By learning how to control your buoyancy, you will be able to jump in the water and float around without fear. The first step is understanding what buoyancy is. Buoyancy is when an object floats on or below the surface of a liquid or gas due to its interaction with that liquid or gas. For example, bubbles are less dense than water and therefore float up towards the surface. When you jump into the pool, your body becomes less dense as well as it fills with air making it lighter than water so that all parts of your body will rise above the water level (if not then check if all straps are tight). So next time before diving into any deep waters make sure that all straps are secure tight otherwise there will be no way back for you!
6. Learn to equalize
To learn to equalize, you must first practice on land. To do this, take a balloon and blow it up. Then hold it in your mouth, don’t swallow it! If you’re having trouble holding the balloon in your mouth without swallowing it, try blowing up another one and sticking that one inside the other so that their necks are touching. That way, they’ll be more stable against each other and will stop sliding down further into your throat when you try to equalize.
Now that we’ve covered how to get over the fear of diving by learning how to equalize…it’s time for some fun facts!
7. Familiarize yourself with water safety rules.
- Familiarize yourself with water safety rules and guidelines.
- Know your limits, both in terms of swimming ability and how far you can confidently dive into the water.
- Be able to swim proficiently and comfortably in any type of weather or water condition.
- Know how to use a life jacket (and be comfortable using one).
- Have at least some basic experience with whistles, personal flotation devices (such as vests), personal locator beacons (PLBs), knives—anything that could help you if something goes wrong while diving.
8. Focus on your breath as you dive into the water.
You can also try to focus on your breathing as you dive into the water. When you breathe, your body wants to take in a large amount of oxygen, but if it does so too quickly, it will be unable to process all the air in that time frame and may make you feel light-headed or even faint. If this happens, slow down your breathing rate until it feels more natural for you (typically about 10-12 breaths per minute).
Breathe from your diaphragm (the muscle below your lungs) rather than from your chest or throat. Your muscles in these areas are small and can’t take in enough oxygen at once; however, when properly used they are able to help expand their capacity significantly with deep breaths from the belly area instead of shallow ones from above the waistline where they’re located. This deeper type of inhalation allows more oxygen into our bloodstreams over longer periods of time which means less gasping for breath during dives!
9. The best way to get over fear is to just dive in, literally.
The key here is that you can’t let your emotions get the best of you.
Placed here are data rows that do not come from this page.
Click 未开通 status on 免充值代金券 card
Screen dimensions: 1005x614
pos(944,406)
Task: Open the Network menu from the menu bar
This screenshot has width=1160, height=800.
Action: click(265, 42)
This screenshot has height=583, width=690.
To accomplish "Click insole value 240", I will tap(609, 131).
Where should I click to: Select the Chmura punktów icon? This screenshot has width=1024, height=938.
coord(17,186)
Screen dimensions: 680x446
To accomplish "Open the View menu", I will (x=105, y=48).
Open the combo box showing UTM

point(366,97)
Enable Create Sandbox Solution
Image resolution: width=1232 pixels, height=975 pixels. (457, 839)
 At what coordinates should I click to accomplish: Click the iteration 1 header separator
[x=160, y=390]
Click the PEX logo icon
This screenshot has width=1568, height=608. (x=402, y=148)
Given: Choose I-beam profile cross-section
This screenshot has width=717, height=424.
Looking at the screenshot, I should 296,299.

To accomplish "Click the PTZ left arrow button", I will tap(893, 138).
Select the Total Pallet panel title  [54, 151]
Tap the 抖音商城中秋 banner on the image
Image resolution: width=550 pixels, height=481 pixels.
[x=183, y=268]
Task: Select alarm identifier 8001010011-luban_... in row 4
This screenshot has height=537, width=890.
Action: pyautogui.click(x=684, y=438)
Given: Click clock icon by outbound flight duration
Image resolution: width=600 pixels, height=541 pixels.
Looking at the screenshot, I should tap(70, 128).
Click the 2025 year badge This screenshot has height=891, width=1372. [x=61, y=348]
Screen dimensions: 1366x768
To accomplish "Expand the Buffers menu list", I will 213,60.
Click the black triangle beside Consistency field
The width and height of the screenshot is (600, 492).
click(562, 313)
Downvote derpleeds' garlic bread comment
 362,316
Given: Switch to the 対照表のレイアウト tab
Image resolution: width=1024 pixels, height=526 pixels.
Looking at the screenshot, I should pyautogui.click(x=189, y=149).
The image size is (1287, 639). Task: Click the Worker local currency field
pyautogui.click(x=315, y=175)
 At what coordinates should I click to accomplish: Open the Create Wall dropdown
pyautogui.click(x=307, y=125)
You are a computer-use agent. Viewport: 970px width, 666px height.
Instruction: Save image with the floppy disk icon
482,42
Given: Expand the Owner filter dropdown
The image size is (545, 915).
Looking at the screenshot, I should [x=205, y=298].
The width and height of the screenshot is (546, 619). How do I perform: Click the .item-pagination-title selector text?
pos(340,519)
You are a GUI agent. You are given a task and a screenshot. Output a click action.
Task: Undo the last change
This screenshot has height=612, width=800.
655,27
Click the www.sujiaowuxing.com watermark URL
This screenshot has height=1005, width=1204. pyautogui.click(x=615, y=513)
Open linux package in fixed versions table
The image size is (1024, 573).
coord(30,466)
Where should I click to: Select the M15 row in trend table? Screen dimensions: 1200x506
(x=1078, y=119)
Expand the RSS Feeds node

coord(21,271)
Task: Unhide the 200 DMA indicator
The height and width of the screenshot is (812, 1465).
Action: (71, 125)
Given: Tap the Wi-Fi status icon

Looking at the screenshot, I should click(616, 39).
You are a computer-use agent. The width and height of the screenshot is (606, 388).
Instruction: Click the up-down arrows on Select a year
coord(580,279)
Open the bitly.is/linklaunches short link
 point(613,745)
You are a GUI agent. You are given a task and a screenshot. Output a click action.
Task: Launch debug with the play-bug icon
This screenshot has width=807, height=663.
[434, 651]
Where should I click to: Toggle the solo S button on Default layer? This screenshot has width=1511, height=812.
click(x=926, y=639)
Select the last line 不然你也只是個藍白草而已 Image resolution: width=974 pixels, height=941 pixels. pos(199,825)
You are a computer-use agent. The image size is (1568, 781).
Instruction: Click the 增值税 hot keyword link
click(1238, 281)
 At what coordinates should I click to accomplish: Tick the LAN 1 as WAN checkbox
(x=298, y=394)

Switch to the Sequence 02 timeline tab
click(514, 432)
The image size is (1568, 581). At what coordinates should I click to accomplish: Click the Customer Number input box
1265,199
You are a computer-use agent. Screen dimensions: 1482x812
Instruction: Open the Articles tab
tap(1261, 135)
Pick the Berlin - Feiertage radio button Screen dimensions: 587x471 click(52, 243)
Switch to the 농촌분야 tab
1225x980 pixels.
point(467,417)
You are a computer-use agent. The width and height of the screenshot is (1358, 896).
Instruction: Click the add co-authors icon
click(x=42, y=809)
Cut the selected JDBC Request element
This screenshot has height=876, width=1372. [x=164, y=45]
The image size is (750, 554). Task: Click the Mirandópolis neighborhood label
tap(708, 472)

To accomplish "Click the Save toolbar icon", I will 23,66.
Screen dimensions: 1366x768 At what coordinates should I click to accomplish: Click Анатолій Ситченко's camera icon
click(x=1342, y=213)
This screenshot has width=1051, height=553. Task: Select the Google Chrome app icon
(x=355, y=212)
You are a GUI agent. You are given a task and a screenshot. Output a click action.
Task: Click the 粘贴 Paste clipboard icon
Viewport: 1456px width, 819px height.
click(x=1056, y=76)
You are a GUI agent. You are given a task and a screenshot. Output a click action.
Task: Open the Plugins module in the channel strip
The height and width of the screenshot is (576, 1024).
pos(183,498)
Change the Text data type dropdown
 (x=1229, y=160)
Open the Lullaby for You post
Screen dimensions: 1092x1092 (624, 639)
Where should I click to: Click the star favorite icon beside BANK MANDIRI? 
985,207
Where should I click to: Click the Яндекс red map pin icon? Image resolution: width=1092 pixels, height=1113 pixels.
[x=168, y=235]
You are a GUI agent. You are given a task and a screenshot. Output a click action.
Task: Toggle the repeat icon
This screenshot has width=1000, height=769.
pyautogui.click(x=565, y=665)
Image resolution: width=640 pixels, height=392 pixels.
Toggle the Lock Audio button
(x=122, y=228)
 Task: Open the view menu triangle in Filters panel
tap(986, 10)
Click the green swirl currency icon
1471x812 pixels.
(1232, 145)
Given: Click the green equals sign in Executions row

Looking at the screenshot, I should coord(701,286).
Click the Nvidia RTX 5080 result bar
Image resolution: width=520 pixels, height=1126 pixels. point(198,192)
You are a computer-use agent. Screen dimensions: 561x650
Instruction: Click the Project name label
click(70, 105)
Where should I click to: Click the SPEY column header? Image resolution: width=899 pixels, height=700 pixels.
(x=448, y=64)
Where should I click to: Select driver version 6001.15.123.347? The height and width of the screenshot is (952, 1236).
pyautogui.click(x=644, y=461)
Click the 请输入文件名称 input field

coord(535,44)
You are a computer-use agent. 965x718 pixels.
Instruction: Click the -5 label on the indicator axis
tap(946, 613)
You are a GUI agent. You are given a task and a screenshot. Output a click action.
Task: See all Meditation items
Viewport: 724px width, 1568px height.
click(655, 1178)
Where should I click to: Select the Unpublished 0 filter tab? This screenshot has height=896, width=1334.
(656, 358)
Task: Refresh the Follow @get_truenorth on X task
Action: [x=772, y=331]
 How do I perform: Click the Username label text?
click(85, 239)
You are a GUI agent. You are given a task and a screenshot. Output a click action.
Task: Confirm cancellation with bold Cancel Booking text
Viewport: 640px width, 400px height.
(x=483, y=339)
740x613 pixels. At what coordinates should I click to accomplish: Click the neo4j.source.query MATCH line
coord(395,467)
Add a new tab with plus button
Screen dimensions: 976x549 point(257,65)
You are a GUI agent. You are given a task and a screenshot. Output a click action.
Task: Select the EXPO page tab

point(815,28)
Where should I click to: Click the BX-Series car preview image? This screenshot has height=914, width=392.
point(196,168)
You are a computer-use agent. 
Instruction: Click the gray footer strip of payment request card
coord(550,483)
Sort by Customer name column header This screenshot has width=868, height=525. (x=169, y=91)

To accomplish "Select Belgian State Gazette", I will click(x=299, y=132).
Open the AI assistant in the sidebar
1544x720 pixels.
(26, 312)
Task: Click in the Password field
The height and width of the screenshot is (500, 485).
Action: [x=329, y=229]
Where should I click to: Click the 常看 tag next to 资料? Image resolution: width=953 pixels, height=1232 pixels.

You’ll be fine! It’s okay if you’re nervous, it’s even expected. But don’t let those nerves prevent you from doing what needs to be done: jumping into the water and starting swimming lessons.
If this seems like a lot of pressure, remember one thing: it’s going to be ok! The only way to overcome your fears is by facing them head-on, not running away from them or keeping yourself in hiding until they go away on their own (which they won’t). So what are you waiting for? Dive right in!
Conclusion: How to get over fear of diving?
To conclude, the more you practice diving, the less scary it becomes and eventually it doesn’t even cross your mind anymore. Just remember that when you start off with a new activity or hobby, take it slow and don’t push yourself too hard!